I cant say I agree with that. Wouldn't being skilled in a task translate to better performance in that task? Skills are usually 'soft' (you can't quantify knowledge of design patterns or ability to manage project risks) but performance is hard core. "Skill based" promotions can often come across as unfair to others. Performance can not be disputed.

Siddhi said...

You bring up a very valid point. One of the problems with skill based reviews is that it is very hard to quantify. You cannot attach a number to it. How do you know when someone really knows design patterns as opposed to simply claiming that he knows it?

However, performance is rarely as undisputable as normally thought. Most promotions as based on a nebulous 1-5 ranking that is given out at the performance reviews annually. The score you get is usually highly subjective and most people enter the review with high expectations only to find out that they didn't get as much as they thought they should.
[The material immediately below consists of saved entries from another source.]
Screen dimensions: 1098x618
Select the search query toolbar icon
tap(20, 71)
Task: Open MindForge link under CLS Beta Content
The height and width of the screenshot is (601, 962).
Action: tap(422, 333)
The other option is to use some kind of performance metric. This provides hardcore data, but it also leaves the metric open to manipulation (everyone will attempt to maximise the metric at the expense of everything else), which really isn't a good thing. Then there are those who are vital to the team, but do really badly on the metric. Joel says: Many of my friends, especially the ones whose talents were very significant but didn't show up on the traditional scales, tended to get lousy performance reviews. For example, one friend of mine was a cheerful catalyst, a bouncy cruise director who motivated everyone else when the going got tough. He was the glue that held his team together. But he tended to get negative reviews, because his manager didn't understand his contribution. Another friend was incredibly insightful strategically; his conversations with other people about how things should be done allowed everyone else to do much better work. He tended to spend more time than average trying out new technologies; in this area he was invaluable to the rest of the team. But in terms of lines of code, he wrote less than average, and his manager was too stupid to notice all his other contributions, so he always got negative reviews, too.

As I see it, both depend on the skill of the manager to identify skill/performance and to manage expectations.